Hi @Melissa are you able to break this formula down into steps so I can understand what is really going on

Lets start with the innermost filter

step 1

FILTER( ALL( Dates ), Dates[ISO Weeknumber] <= MAX( Dates[ISO Weeknumber] ) )

filter function simulates the row context and iterates row by row through the whole dates table (ALL function removes the initial filter context from the visual) and then checks for each row whether the Dates[ISO Weeknumber] is less than or equal to the MAX(Dates[ISO Weeknumber]). **I just get confused here with the MAX function. What is the MAX? Is the MAX from the visuals? So for example for the month of February 2020 is the MAX(Dates[ISO Weeknumber]) is 9?

Step 2

FILTER(
Step 1,
NOT( ISBLANK( [Most Recent Week with Reported Hours] ) ) && [Most Recent Week with Reported Hours] <> 0

The next Filter that is where my brain explodes. I am not sure what is happening there. My circuits are fried and I can’t think anymore what is happening. Can you please explain what is happening in this bit

NOT( ISBLANK( [Most Recent Week with Reported Hours] ) ) && [Most Recent Week with Reported Hours] <> 0

I get what the functions is doing but I cannot explain it or understand how to explain what is happening. Also can you make reference to row context, filter context and context transition in your explanation. That will really be helpful. I have to say DAX is not as easy as people claim. It looks easy but it is not that easy to apply or interpret.

Thanks much appreciated

Patrick

Hi Patrick,

Let’s examine what is going on

  1. We start with ALL( Dates ) removing the external filter context
    in FILTER we keep only ISO Weekno’s smaller and/or equal to the ISO Weeknumber on the current row in the tabel/matrix (using MAX in the external context)
  2. In the second FILTER we keep only ISO Weekno’s (from step 1) that don’t return a 0 or BLANK value for the measure [Most Recent Week with Reported Hours]

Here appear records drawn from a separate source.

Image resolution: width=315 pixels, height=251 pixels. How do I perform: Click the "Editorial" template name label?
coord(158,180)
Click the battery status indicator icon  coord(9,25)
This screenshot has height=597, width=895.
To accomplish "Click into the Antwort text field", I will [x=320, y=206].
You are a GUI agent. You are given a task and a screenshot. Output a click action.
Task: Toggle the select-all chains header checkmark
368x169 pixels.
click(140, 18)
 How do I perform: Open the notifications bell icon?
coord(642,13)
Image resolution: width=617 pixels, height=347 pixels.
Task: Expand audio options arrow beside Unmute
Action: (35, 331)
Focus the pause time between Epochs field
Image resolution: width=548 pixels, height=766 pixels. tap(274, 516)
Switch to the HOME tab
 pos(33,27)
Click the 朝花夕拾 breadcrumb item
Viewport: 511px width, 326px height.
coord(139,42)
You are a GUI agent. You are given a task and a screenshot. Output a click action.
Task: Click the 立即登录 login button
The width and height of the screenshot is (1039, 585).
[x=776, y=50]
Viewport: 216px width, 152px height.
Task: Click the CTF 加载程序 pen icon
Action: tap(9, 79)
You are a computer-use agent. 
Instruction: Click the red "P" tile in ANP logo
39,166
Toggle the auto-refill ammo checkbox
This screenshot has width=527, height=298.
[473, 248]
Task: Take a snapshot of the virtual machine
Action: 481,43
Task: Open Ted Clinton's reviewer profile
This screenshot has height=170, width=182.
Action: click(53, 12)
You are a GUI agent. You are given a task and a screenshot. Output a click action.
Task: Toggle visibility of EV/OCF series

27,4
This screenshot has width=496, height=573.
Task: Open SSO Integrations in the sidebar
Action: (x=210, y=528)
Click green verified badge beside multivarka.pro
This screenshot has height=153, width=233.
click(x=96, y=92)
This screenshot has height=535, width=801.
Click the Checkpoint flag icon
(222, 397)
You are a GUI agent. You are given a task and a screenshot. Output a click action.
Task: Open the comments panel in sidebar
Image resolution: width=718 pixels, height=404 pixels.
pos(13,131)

From these remaining Dates we identify the MAX ISO Weekno inside CALCULATE and retain that value as a variable called LastNonBlankWeek this is a scalar value.

  1. Finally we CALCULATE [Most Recent Week with Reported Hours] for the LastNonBlankWeek

I hope this is helpful.

2 Likes

Hi Melissa,

Thanks for the explanation. Appreciate it.